* What to produce
Rewrite every one of the rows below as a numbered list, leaving out any blank lines. Omit the pictures from your answer.

* Extracted material
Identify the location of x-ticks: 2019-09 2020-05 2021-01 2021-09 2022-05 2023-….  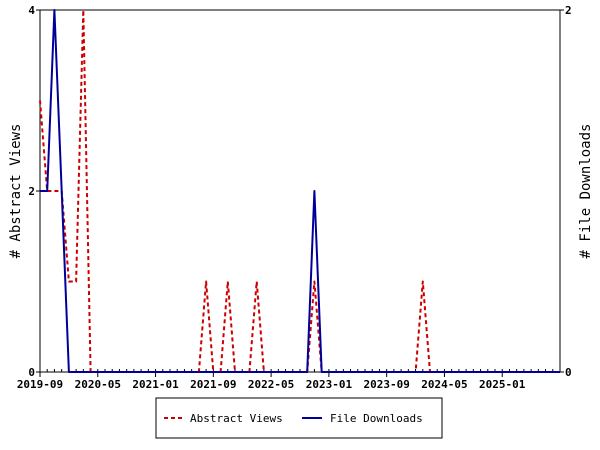
(272, 382).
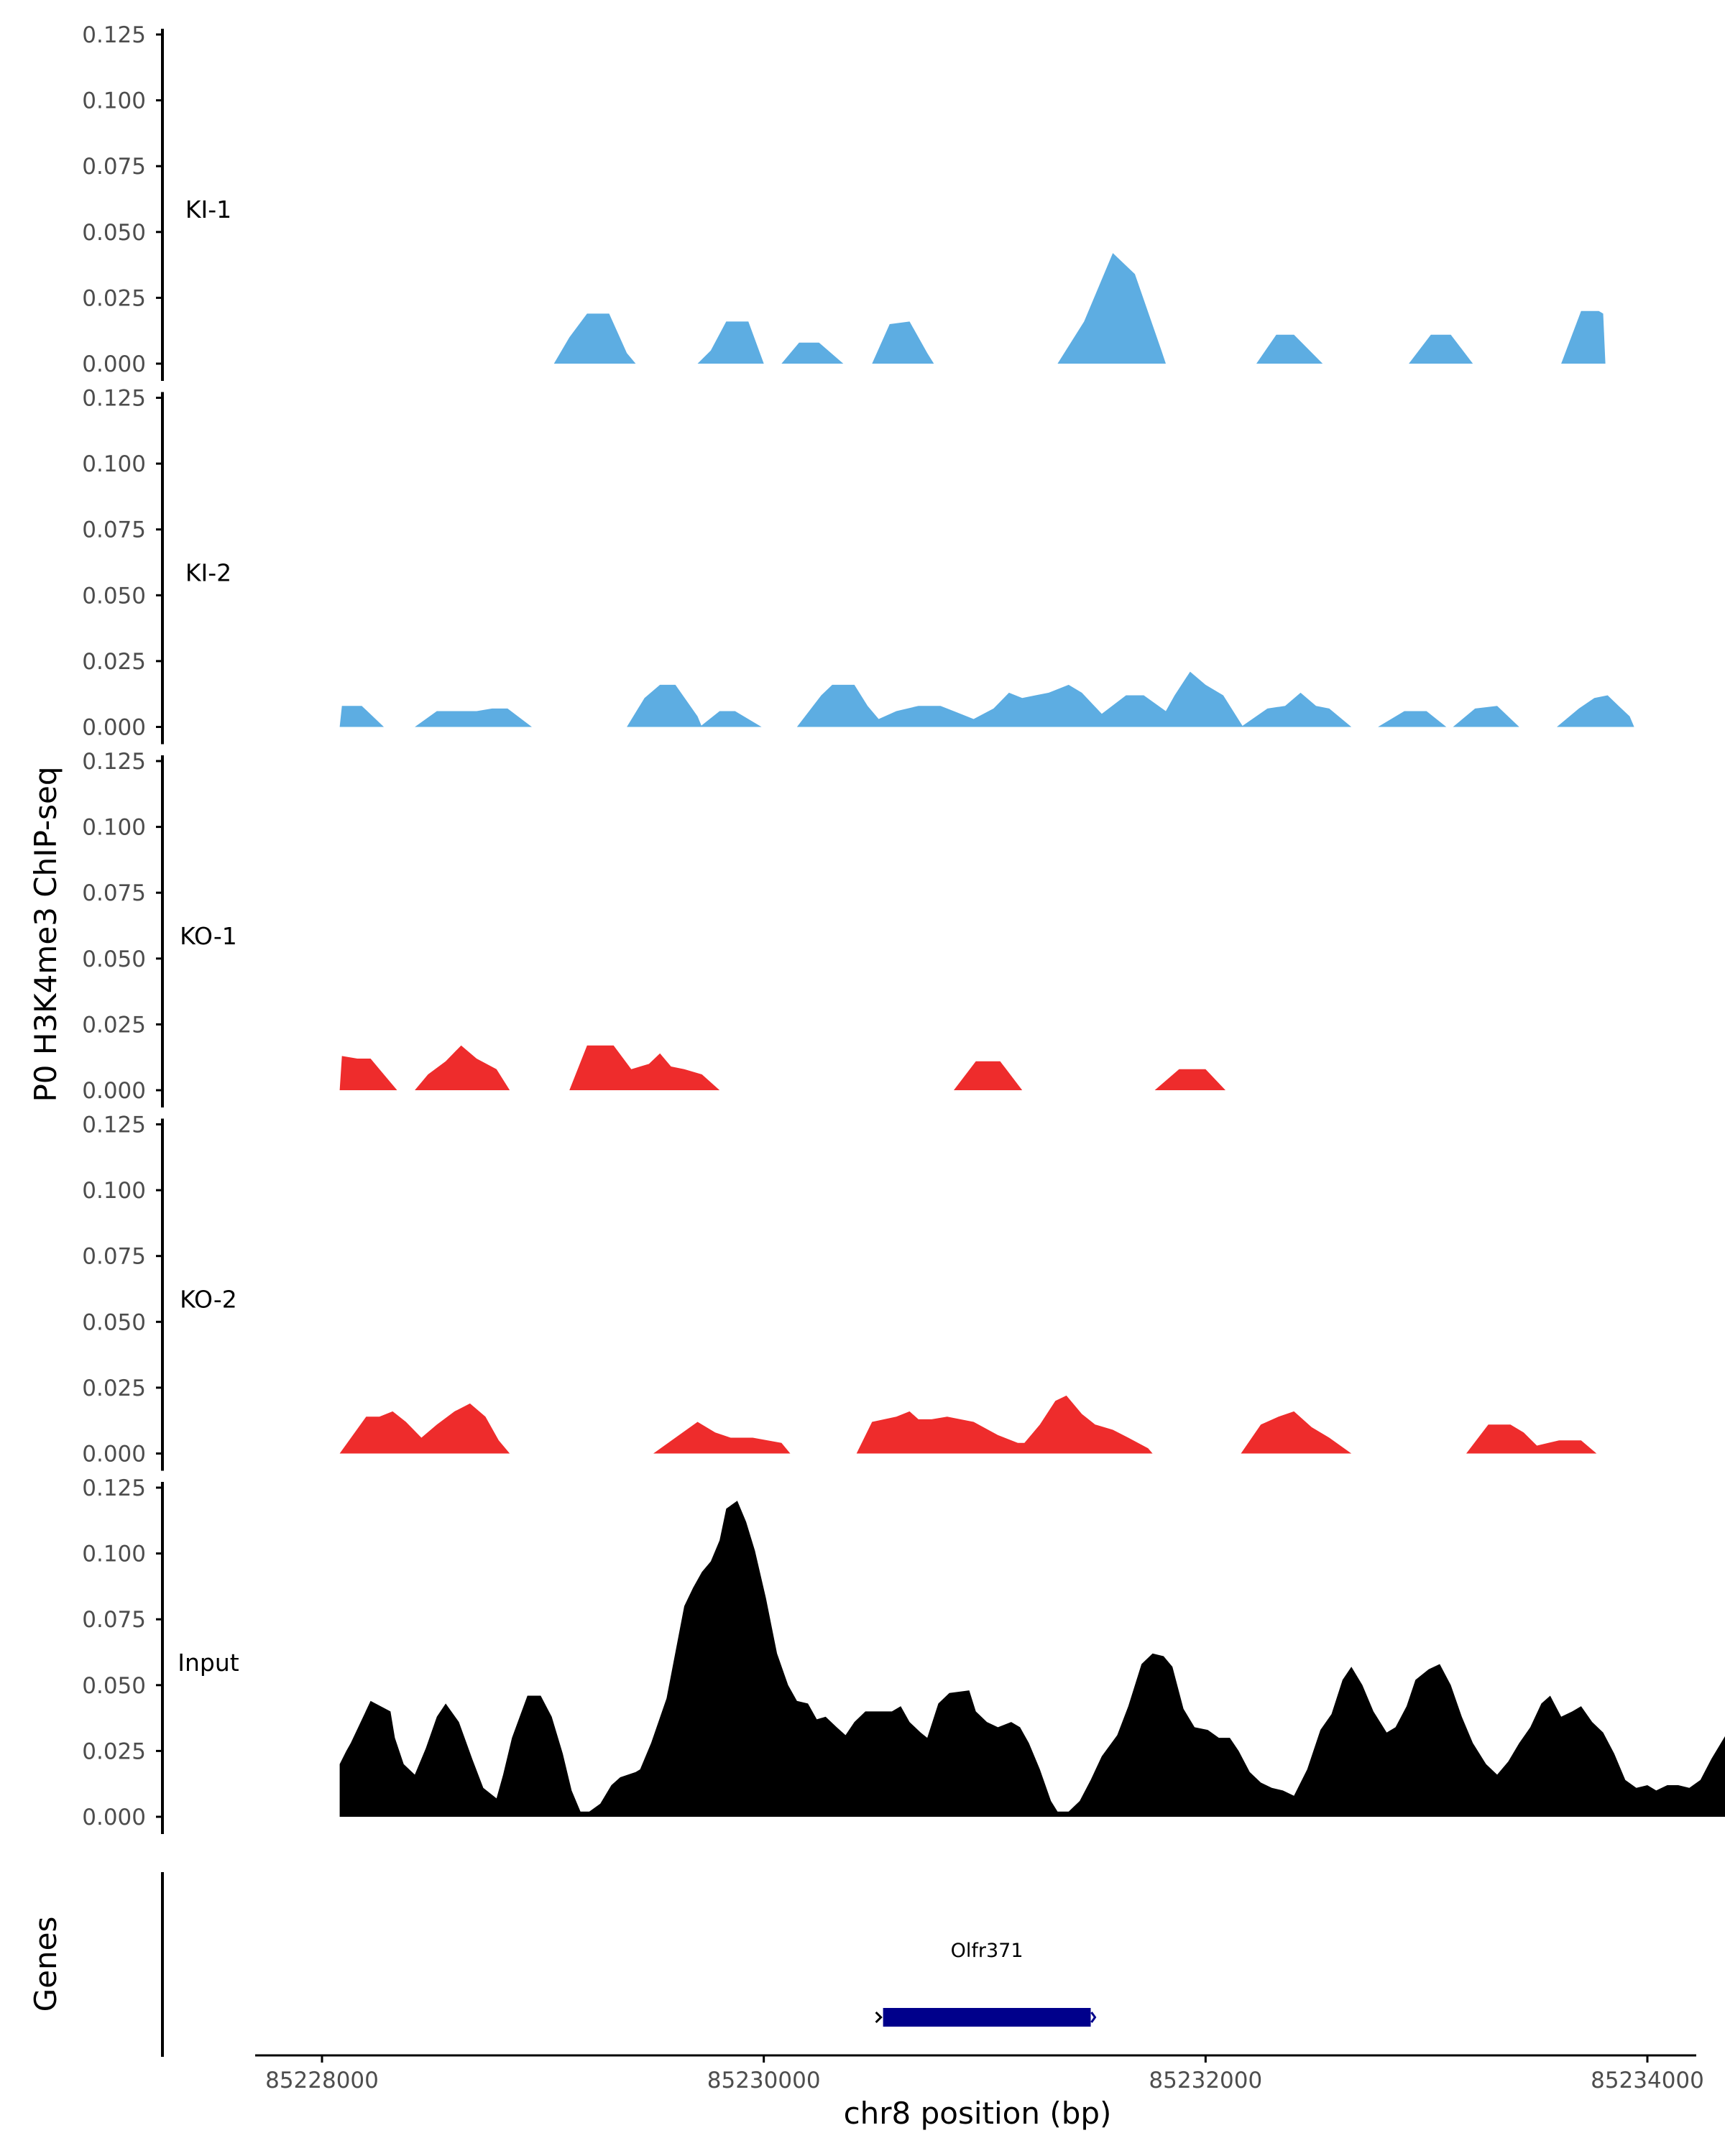  I want to click on x-axis-ticks: 85228000 85230000 85232000 85234000, so click(984, 2074).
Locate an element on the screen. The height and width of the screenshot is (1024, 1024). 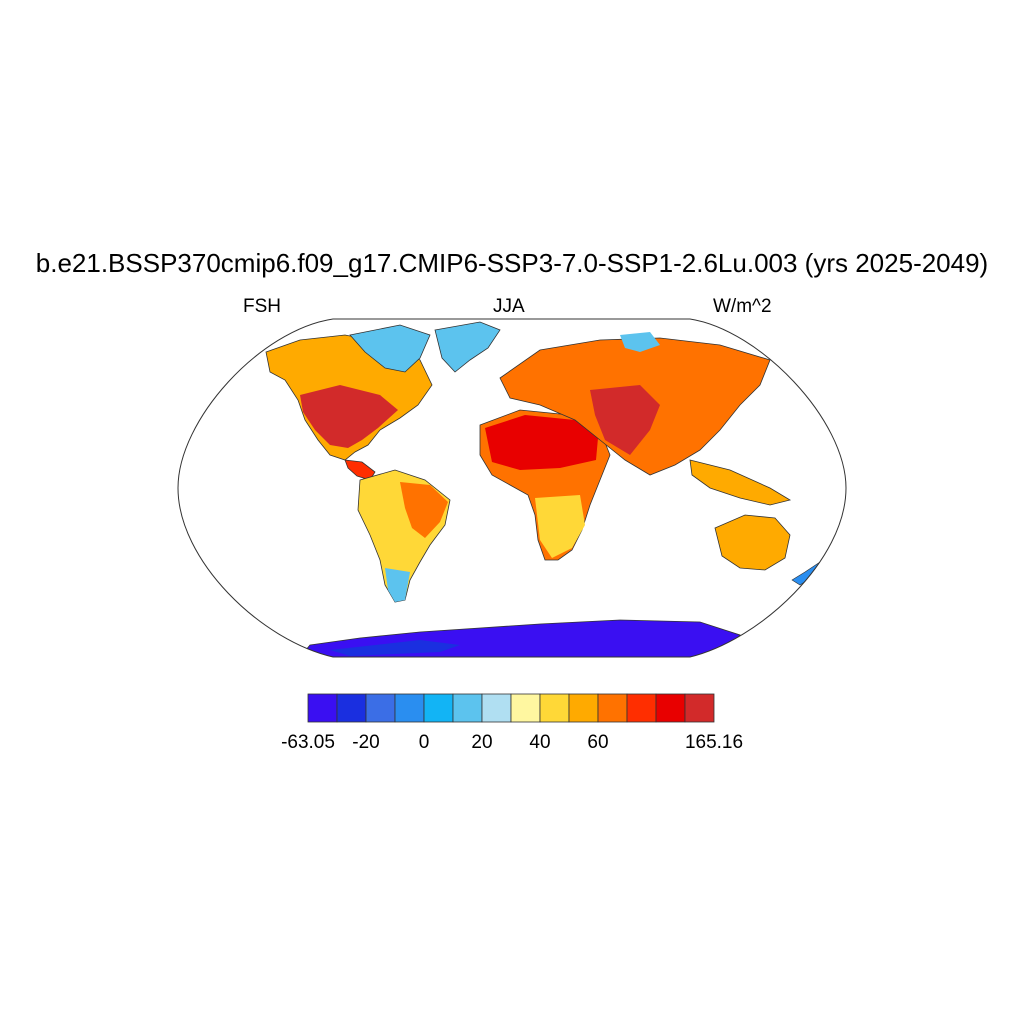
colorbar-tick-label: -63.05 is located at coordinates (308, 742).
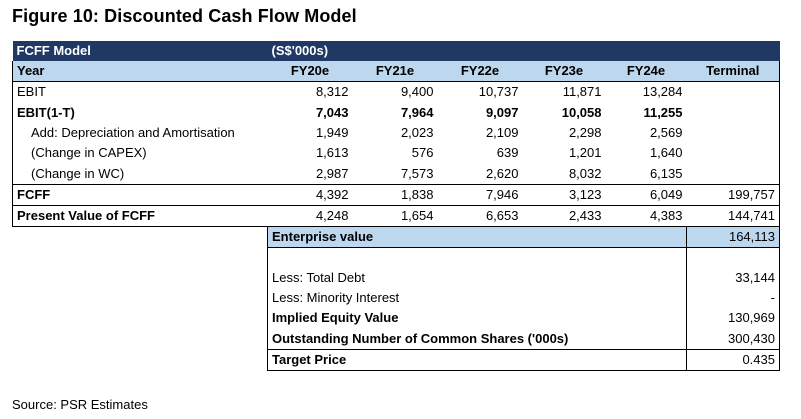 The width and height of the screenshot is (801, 419). What do you see at coordinates (564, 194) in the screenshot?
I see `cell: 3,123` at bounding box center [564, 194].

* Answer section
1. Identify the location of x-ticks: 2019-09 2020-05 2021-01 2021-09 2022-05 2023-….  
2. (272, 382).
3.   I want to click on x-axis-ticks: 85228000 85230000 85232000 85234000, so click(984, 2074).
4. Locate an element on the screen. The height and width of the screenshot is (1024, 1024). 
5. colorbar-tick-label: -63.05 is located at coordinates (308, 742).
6.  The width and height of the screenshot is (801, 419). What do you see at coordinates (564, 194) in the screenshot?
7. I see `cell: 3,123` at bounding box center [564, 194].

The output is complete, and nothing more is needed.